### AVAILABLE DATA
═══

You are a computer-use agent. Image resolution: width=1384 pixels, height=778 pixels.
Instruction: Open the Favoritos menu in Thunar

═══

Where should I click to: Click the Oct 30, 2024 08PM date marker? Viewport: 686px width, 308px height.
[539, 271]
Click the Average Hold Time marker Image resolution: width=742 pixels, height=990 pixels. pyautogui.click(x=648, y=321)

═══

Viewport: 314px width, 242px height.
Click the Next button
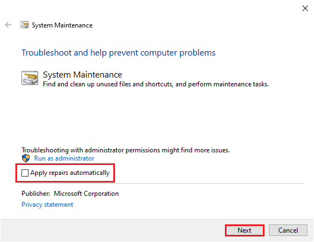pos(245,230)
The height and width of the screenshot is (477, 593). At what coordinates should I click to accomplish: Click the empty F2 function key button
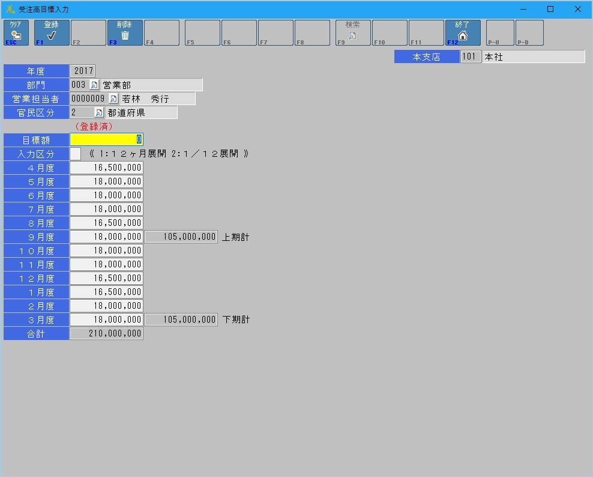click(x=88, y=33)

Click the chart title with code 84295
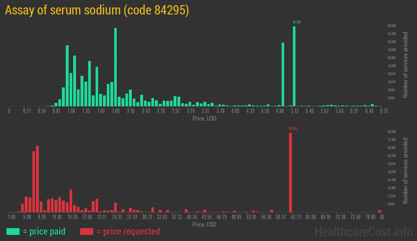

═══

### REQUIREMENT
Lay out the items from the line with "You are a computer-use" to the line with "Instruction: Open the" as a Markdown table with the columns Row and Line, leaving out any blank lines.

### RESPONSE FOR THIS EXERCISE
| Row | Line |
|---|---|
| 1 | You are a computer-use agent. Image resolution: width=1384 pixels, height=778 pixels. |
| 2 | Instruction: Open the Favoritos menu in Thunar |